**WHAT TO PRODUCE**
Look through the entries below and show every line containing the word "Print".

(Collected data entries)
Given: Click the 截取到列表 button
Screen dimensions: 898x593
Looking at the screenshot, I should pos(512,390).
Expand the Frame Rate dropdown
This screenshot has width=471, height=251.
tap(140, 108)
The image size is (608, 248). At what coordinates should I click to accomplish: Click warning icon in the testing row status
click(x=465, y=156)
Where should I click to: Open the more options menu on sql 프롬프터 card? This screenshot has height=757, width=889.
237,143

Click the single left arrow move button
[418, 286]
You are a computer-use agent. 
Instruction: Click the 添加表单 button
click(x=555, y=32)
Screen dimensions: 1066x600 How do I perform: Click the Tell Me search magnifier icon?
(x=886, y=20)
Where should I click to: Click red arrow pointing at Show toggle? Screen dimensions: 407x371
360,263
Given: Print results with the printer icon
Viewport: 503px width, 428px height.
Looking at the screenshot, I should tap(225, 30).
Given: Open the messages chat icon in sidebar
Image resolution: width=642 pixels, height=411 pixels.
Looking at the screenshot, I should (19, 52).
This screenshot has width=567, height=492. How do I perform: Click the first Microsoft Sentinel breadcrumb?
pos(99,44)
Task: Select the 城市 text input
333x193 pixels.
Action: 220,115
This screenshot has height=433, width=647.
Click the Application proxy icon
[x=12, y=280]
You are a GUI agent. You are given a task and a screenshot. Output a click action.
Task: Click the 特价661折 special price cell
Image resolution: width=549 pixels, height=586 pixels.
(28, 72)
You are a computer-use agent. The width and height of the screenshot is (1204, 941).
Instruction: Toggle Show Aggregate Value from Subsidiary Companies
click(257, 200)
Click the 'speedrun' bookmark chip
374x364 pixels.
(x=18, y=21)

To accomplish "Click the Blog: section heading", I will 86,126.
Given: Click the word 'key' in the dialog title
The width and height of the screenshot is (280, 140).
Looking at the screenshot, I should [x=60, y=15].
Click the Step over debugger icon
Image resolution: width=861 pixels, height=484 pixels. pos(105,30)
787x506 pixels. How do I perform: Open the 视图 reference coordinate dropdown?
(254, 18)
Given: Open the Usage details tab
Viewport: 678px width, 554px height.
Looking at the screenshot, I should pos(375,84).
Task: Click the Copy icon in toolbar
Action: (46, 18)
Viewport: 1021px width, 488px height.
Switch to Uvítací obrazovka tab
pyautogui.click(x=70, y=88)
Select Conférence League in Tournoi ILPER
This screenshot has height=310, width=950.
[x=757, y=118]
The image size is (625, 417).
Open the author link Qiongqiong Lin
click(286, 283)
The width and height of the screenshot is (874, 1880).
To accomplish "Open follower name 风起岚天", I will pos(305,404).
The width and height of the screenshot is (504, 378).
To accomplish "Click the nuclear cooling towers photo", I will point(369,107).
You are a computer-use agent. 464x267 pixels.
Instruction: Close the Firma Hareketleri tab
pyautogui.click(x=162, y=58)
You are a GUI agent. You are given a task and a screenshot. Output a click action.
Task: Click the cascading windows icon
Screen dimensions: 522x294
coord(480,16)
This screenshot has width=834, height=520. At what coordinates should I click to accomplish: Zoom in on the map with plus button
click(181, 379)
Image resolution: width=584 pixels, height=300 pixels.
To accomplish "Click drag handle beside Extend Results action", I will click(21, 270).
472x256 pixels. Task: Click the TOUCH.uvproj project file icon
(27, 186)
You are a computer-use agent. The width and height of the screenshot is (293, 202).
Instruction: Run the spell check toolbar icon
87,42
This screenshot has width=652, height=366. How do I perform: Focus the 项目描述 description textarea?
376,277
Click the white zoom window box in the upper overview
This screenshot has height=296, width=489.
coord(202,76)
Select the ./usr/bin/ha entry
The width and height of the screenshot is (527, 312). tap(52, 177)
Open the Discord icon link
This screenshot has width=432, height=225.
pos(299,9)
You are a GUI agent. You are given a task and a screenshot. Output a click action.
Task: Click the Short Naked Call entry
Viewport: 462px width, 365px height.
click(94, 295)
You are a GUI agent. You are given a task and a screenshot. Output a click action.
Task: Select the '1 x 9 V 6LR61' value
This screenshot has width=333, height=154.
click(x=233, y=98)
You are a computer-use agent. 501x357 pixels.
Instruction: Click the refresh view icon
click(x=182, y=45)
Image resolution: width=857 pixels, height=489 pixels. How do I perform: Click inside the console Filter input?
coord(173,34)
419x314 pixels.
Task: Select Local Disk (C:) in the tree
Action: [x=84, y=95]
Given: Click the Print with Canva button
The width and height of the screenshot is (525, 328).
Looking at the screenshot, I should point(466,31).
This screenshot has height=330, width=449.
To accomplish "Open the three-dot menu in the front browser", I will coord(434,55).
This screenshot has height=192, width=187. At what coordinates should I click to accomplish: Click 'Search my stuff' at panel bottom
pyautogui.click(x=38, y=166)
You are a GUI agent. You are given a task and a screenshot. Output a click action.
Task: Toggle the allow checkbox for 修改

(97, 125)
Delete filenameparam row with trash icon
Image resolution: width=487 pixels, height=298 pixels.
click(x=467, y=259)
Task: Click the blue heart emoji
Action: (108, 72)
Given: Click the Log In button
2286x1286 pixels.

**RESULT**
Given: Print results with the printer icon
Given: Click the Print with Canva button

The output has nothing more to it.